◆ **Work item**:
Lines before the one containing "The image size is (862, 555)." in the records below are to be left out; that line and all after it, through the end, are to be retyped exactly.

==============================

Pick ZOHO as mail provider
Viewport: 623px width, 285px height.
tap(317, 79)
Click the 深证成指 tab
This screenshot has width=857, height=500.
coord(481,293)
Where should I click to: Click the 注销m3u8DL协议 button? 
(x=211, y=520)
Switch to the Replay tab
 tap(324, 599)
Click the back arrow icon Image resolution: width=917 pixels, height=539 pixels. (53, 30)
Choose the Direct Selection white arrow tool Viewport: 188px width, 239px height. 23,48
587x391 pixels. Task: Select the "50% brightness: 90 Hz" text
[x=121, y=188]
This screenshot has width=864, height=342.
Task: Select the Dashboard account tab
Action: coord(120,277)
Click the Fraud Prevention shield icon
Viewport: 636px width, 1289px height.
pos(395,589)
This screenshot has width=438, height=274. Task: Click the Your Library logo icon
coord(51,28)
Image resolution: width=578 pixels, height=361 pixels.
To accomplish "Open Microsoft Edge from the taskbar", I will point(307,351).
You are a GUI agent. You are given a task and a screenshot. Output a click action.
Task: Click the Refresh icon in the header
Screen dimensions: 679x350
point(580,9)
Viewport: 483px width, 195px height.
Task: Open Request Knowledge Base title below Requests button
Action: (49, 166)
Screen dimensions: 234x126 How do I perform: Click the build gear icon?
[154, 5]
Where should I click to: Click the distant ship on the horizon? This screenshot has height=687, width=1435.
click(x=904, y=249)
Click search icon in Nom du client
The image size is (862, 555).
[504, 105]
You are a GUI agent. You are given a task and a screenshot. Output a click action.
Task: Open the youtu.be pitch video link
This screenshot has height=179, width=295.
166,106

==============================

◆ **Written answer**:
The image size is (862, 555).
[504, 105]
You are a GUI agent. You are given a task and a screenshot. Output a click action.
Task: Open the youtu.be pitch video link
This screenshot has height=179, width=295.
166,106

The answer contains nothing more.